Several lines of evidence have also shown that homeodomain proteins play roles in regulating plant responses to hormones (Soderman et al., 1996; Tamaoki et al., 1997; Kusaba et al., 1998; Sakamoto et al., 2001; Hamant et al., 2002; Himmelbach et al., 2002; Sawa et al., 2002; Johannesson et al., 2003; Rosin et al., 2003; for review, see Hay et al., 2004), environmental stress (Soderman et al., 1996, 1999; Frank et al., 1998; Lee and Chun, 1998, Deng et al., 2002; Gago et al., 2002; Wang et al., 2003), and biotic pathogens (Korfhage et al., 1994; Mayda et al., 1999; Desvoyes et al., 2002). However, the function of the BELL-type proteins in plant responses to environmental stress remains unknown. In this study, it was found that overexpression of the rice OsBIHD1 gene in transgenic tobacco plants led to enhanced disease resistance against both viral and oomycete diseases and an elevated level of sensitivity to salt and oxidative stress. These findings provide new support for homeodomain proteins having a role in plant disease resistance and abiotic stress tolerance.

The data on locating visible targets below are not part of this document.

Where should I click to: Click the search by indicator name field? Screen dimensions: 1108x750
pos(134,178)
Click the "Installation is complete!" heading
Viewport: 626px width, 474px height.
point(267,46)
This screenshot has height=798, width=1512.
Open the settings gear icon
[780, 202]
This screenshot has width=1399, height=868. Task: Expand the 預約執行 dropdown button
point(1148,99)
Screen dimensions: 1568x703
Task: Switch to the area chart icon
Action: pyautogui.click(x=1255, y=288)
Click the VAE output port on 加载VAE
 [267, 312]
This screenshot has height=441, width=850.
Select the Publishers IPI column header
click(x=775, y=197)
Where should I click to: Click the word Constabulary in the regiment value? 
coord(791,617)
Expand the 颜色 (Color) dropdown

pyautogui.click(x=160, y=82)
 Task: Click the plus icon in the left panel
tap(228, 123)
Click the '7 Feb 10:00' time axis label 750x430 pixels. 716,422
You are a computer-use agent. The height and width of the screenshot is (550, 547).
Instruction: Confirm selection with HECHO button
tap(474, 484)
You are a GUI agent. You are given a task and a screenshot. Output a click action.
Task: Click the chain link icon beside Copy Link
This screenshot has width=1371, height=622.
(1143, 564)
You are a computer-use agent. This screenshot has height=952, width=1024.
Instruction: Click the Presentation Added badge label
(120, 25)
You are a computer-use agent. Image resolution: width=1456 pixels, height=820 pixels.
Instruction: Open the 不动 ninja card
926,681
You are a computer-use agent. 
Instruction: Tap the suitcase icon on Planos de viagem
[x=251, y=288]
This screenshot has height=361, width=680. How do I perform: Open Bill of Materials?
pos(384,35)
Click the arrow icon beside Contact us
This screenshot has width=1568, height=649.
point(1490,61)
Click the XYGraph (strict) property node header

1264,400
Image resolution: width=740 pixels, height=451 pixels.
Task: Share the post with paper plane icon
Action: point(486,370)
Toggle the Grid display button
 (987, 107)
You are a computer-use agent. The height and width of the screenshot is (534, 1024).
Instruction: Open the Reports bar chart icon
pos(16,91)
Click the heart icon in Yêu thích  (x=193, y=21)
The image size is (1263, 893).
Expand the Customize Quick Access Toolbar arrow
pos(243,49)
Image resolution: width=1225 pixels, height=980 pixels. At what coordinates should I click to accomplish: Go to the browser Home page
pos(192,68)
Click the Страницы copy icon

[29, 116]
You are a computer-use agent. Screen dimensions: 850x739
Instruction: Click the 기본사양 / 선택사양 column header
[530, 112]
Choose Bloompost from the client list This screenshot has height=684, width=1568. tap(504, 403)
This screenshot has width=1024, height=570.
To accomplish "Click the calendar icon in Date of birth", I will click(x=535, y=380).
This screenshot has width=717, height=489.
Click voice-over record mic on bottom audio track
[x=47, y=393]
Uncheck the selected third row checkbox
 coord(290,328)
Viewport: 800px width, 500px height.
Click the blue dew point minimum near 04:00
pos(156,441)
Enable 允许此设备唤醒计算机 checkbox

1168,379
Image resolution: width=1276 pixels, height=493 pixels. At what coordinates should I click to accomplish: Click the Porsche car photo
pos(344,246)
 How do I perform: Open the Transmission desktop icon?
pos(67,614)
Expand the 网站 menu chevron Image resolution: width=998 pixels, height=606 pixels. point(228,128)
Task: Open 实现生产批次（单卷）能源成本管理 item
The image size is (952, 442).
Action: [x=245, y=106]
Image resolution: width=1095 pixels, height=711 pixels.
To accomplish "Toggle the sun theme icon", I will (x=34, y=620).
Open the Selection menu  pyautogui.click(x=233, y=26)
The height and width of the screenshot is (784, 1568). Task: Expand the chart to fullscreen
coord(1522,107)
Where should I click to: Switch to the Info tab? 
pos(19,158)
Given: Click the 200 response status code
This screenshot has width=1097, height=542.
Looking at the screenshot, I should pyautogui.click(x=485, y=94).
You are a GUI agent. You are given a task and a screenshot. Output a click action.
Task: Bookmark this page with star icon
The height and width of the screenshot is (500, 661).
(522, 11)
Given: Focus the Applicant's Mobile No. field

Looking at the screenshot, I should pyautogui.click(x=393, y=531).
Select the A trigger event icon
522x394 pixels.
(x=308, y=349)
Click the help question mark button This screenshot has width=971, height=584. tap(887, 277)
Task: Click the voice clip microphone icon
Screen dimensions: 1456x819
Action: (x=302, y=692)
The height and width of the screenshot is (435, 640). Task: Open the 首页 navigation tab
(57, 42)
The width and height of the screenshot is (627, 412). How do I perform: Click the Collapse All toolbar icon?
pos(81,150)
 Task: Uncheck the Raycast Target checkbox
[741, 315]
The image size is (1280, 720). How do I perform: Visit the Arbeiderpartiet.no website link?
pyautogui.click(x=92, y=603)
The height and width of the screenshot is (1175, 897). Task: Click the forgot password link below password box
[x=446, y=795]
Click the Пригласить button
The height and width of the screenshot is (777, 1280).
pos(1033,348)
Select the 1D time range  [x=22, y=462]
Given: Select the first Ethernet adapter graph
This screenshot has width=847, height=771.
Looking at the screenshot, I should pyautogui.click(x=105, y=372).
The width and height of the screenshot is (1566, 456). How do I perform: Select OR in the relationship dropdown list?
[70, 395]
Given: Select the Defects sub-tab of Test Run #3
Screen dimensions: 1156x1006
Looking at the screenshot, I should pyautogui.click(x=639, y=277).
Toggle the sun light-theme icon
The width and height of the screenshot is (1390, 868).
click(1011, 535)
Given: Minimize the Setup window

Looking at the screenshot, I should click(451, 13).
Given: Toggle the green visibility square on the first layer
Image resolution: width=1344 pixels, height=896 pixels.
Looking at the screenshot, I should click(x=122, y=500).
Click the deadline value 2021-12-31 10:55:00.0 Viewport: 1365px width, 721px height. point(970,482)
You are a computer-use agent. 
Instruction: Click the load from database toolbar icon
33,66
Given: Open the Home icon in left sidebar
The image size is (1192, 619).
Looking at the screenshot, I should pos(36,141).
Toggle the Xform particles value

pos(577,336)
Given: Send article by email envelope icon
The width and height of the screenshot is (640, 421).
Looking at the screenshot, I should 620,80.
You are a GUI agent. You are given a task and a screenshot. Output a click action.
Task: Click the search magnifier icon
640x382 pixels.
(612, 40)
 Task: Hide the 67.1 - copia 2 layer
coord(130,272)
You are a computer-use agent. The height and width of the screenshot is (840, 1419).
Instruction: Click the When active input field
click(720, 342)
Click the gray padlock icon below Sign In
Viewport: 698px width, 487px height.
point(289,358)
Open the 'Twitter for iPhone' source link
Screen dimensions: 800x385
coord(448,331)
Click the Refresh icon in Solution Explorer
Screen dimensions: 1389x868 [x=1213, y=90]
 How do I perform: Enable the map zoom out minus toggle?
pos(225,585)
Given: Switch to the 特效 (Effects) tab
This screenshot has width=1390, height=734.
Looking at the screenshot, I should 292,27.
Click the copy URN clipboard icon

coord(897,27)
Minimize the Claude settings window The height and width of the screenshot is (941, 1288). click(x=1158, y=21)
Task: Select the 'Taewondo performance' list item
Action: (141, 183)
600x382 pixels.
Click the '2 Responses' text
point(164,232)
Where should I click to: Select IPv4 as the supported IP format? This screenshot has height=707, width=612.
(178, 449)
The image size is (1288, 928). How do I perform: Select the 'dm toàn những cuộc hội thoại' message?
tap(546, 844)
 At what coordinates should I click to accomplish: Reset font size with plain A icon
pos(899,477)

Some homeodomain proteins have been demonstrated to play important roles in the transcriptional regulation of defence-related gene expression (Korfhage et al., 1994) and programmed cell death (Mayda et al., 1999). In another study, it was found that expression of the OsBIHD1 gene was up-regulated in disease resistance responses induced by benzothiadiazole, a chemical inducer of system-acquired resistance, and in the incompatible interaction between rice and the blast fungus, suggesting the involvement of OsBIHD1 in rice disease resistance responses (Luo et al., 2005). In the present study, it was further observed that overexpression of the OsBIHD1 gene in transgenic tobacco plants activated an elevated level of defence-related PR-1a gene expression and conferred an enhanced disease resistance against virus and fungus. This finding is similar to the previous observation that antisense inhibition of H52 gene expression in transgenic tomato plants resulted in a mis-regulation of programmed cell death, activation of defence genes, and enhanced disease resistance against virulent pathogens (Mayda et al., 1999). However, further studies are still needed to elucidate the possible mechanisms by which OsBIHD1 protein regulates the transcription of PR genes.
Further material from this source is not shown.